July 8th, 2009

Recommended Reading

  • Jul. 8th, 2009 at 4:00 PM
Happy!
Tomorrow is Cancer Test for Don Day at Chez Anna, so things are... interesting. I tend to deal with stress by being RELENTLESSLY CHEERFUL THANK YOU VERY MUCH, while Don tends to be Must.Keep.Stiff.Upper.Lip. It makes for fascinating watching, I'm certain.

In light of that, I bring you links: You can think, so I don't have to!

School Boots Kids Who Might Change The Complexion

"When the minority children got in the pool all of the Caucasian children immediately exited the pool," Horace Gibson, parent of a day camp child, wrote in an email. "The pool attendants came and told the black children that they did not allow minorities in the club and needed the children to leave immediately."


[Warning: Comments are toxic.]

I've had this sitting on my "to link" file since it was written.

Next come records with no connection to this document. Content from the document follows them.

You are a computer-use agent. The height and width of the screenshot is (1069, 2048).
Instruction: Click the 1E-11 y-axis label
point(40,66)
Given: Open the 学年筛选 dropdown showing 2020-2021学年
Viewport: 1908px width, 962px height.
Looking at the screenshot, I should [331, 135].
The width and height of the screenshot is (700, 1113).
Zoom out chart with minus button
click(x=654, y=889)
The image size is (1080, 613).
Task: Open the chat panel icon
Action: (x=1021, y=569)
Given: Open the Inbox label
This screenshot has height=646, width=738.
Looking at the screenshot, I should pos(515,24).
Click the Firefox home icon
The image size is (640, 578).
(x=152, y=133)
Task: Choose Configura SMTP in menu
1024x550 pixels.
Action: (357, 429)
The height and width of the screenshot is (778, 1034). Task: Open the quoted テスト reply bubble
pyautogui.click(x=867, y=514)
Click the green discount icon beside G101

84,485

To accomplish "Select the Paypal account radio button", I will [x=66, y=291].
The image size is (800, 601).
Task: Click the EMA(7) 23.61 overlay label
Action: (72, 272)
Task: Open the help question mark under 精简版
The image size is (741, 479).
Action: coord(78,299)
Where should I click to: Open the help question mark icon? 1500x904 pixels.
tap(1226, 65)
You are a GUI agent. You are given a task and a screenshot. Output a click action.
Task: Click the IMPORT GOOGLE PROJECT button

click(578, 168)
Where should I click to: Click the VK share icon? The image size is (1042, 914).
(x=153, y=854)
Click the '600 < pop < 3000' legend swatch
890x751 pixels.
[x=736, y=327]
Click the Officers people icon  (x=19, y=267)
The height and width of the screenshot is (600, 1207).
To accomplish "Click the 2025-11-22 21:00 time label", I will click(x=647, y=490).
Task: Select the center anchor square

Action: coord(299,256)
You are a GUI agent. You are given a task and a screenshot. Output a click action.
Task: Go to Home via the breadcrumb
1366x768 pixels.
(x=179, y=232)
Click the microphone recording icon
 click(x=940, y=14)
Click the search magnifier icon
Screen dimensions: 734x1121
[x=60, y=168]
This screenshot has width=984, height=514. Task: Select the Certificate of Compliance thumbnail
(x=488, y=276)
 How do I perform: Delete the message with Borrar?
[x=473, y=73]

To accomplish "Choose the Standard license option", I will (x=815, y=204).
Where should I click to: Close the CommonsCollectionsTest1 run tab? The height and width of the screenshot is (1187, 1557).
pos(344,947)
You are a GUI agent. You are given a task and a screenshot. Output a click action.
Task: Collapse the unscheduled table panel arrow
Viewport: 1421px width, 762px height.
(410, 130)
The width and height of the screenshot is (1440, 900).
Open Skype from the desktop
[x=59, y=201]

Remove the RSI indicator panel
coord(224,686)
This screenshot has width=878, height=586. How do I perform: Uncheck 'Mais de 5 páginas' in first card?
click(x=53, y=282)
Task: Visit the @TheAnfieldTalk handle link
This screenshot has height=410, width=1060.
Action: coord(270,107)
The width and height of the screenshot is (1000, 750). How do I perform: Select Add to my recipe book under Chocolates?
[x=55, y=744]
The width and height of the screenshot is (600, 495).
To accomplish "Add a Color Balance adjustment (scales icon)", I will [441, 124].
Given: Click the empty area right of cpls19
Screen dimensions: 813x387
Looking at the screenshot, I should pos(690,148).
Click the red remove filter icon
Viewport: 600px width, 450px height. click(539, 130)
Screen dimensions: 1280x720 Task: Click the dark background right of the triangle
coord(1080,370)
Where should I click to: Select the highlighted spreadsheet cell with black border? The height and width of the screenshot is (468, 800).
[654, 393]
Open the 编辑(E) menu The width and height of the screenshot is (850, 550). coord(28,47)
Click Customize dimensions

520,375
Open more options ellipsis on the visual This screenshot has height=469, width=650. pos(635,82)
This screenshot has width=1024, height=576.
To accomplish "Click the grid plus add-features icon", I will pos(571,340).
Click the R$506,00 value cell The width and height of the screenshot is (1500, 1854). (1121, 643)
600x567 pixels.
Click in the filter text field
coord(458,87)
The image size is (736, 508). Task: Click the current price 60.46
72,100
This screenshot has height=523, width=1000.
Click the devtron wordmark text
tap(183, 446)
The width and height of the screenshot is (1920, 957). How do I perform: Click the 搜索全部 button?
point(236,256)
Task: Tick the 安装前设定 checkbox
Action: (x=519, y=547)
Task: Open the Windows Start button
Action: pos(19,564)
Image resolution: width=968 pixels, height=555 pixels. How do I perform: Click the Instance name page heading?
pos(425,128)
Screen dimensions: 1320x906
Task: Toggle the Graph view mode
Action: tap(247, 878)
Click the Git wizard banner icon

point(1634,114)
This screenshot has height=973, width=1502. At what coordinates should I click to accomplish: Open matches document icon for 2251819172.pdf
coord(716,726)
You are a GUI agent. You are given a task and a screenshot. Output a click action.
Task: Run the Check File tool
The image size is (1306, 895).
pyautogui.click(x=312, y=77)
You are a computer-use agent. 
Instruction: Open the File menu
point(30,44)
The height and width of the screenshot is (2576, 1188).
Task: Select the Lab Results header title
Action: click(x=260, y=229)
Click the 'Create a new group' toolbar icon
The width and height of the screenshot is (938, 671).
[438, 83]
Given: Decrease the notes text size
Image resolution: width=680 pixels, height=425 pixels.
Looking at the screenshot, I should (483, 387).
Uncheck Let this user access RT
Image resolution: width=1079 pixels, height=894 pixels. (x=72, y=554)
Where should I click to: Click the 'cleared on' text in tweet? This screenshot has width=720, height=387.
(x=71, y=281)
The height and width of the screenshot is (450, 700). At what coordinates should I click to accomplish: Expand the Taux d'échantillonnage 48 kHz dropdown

Have you ever danced with the devil in the pale moonlight?

It was impossible to escape from Batman that summer. The Batman logo was on merchandise of all kinds. That Diet Coke commercial was constantly running on television. Batdance by Prince was always on the radio. The Edmonton Journal deemed it “the summer of the bat,” and even ran an interview with a graphic design major at the U of A who had painted the Batman logo all over her car. “I understand it’s all a fad, and I’ll repaint my car this fall,” she said. “I’m thinking maybe a soccer ball pattern.” Of course, all this didn’t happen spontaneously. It was all because of the movie.


How do you write the "other" when you are the "other":

I was thinking about this, the other day. All my life, I've written fantasy stories (well, all right, not all my life -- I didn't start until I was about 4 or 5). And even though I've had a strong desire to see disabled characters in my fiction, I've never been able to write any without being terribly self conscious.

It didn't occur to me until just the other day -- it's because I base my characters on the people I see around me, rather than on myself. And being a member of the first generation of kids to be mainstreamed in school, I was always the only kid in my class in a wheelchair. The only times I saw other kids with disabilities is when I'd go to the hospital for surgery or outpatient PT, and neither of those situations are condusive to thinking like a protagonist, if you know what I mean.


Being that it's taken me four hours to put together a list of three things, I'm giving up. Because we are CHEERFUL here. Relentlessly Cheerful!